René Redzepi’s Foraging Fundamentals

PORTRAIT OF RENE REDZEPI, ABOVE, TAKEN BY KATE OWEN AT THE SUITE ROYAL AT THE NOMAD HOTEL, NEW YORK CITY

When chef René Redzepi strides into the dimly lit library at the luxury Nomad hotel, he feels a bit thrown. “So dark!” he exclaims, gesturing at the drawn shades between crowded chestnut bookshelves, a bleak contrast to the delicate paleness that saturates Copenhagen, his home. “The Danish would not stand for this.” Redzepi had landed in New York hours ago, the first stop of a seven-city North American book tour promoting René Redzepi: A Work in Progress. It’s his second tour in three years, but he’s still very much getting used to international celebrity, and all the nice hotels, interviews, photo shoots, book signings, and general displays of pretension that come with it. He didn’t sign up for this when he decided to become a chef as a teenager, growing up between Denmark and Macedonia, his Muslim father’s native land. He is much more at ease, he’ll tell you, rummaging about the Danish landscape in search of ingredients for Noma, the three-time world’s best restaurant winner he opened in Copenhagen a decade ago.

After all, it’s his dedication to the art of foraging, balanced with an intense respect for seasonal food cycles, that’s gotten him here in the first place. When Redzepi founded the restaurant in a former warehouse space in 2004, culinary trends weighed heavily towards elaborate French and Mediterranean-style cooking. Traditional Scandinavian food, rooted in smoked and preserved dishes, was not so highly regarded. But, by chance, before Noma’s official opening Redzepi discovered a Swedish Army survival manual, which described in detail how to survive for a year off the land. “It blew my mind completely,” he remembers. Redzepi became hooked on the idea. From then on, Noma’s chefs would start their days exploring beach and forests, looking for ingredients to create new dishes, unique to any cuisine.

Still, when Noma won Restaurant magazine’s Best Restaurant in 2010, knocking the legendary Spanish restaurant El Bulli from the top spot, Redzepi was floored. “Nothing prepares you for it,” he says. Though ecstatic and honored, Redzepi felt a new sort of pressure as he and Noma were thrust into an international spotlight. He hadn’t dreamed of accolades for his restaurant, but suddenly they became his priority. Months later, when his wife asked him one night if he was okay, Redzepi realized he was not. So he took a four-week vacation to Mexico. Upon his return, he started a journal in hopes to understand why maintaining the restaurant had become so rough on him.

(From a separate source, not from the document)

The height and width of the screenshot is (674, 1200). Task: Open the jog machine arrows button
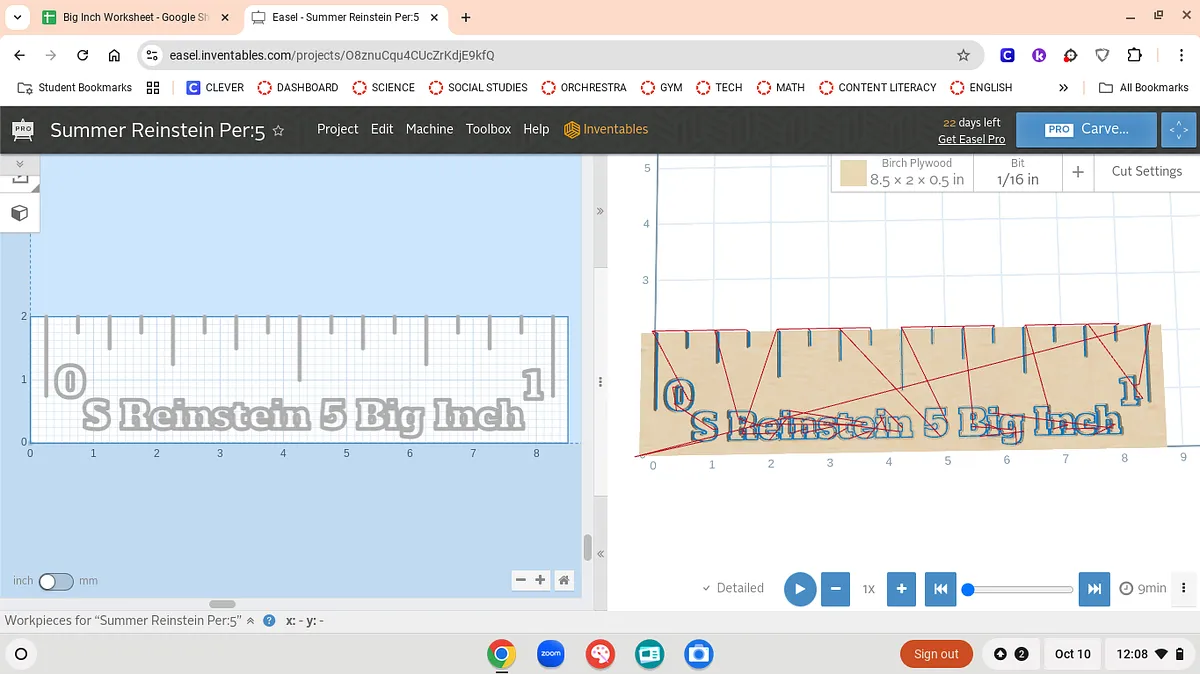[1179, 130]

His entries, documenting and reflecting the Redzepi’s day in and day out for a year, are the core text of A Work in Progress, which also includes recipes and personal photos of Noma and its team. Through his descriptions of daily foraging, fluctuations of exhaustion and excitement, and mouthwatering soliloquies to dishes in the making, we’re allowed a glimpse at the relentless striving and passion of Redzepi and the people behind Noma.

After his eyes had adjusted to the library, we sat down with the chef to discuss his thoughts on food and life, which, to him, aren’t much different.

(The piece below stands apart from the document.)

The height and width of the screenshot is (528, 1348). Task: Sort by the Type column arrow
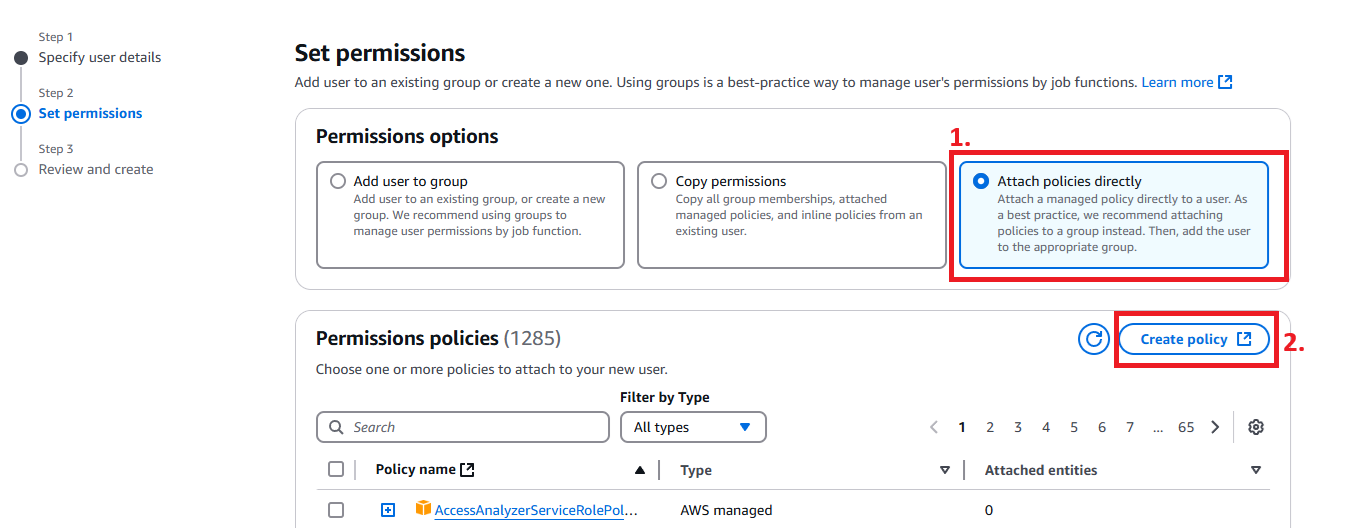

RACHEL SMALL: This is your second book with Phaidon. For this book, they’ve reprinted a year’s worth of your personal journal entries. How did you start keeping a journal?

RENÉ REDZEPI: It started in 2010 after we had won the world’s best restaurant for the first time, which was a pretty crazy thing that just happened. It’s overnight. Before that, Noma had always been run by a gut feeling–having fun and always playing around. You know, “Next year could be our last year.” So let’s make it a really intense, fun year where we worked for the content rather than being afraid of losing this potential good business.

SMALL: Yeah.

REDZEPI: The [first] book was out and for the first time we were on a book tour. Being the son of an immigrant, I’d never dreamt of being on book tours. Suddenly the attention was huge. I started to change. The decisions that were easy to make three months earlier, I was doubtful about. It was sort of a restaurant mid-life crisis, you could say. Everything was there: the villa, the Volvo, the dog, a marriage. You had reached that mountaintop. What should we do now? I found myself really liking the attention and also being very flattered about it. With enough time spent like that you also start, you know, changing. I lost a lot of confidence, not so much as a father or as a friend, but as a boss, as a chef that’s to make decisions throughout the day all the time. I was constantly in doubt of whether this was right for the restaurant or whether this was right for new accolades, you know? I just slowly started burning out. I could feel myself changing. Once you lose your confidence like that, you start being angry in the kitchen. You can’t handle it every time all these decisions and you don’t know which direction, and a new one comes, and a new one. At one point, you just start exploding. I couldn’t recognize myself anymore. And I told my wife, “Okay, we’re leaving. Now.” And my wife, she said, “You can’t leave. Everybody wants you. Are you crazy?” But I said, “If I don’t leave, I don’t know what’s going to happen.”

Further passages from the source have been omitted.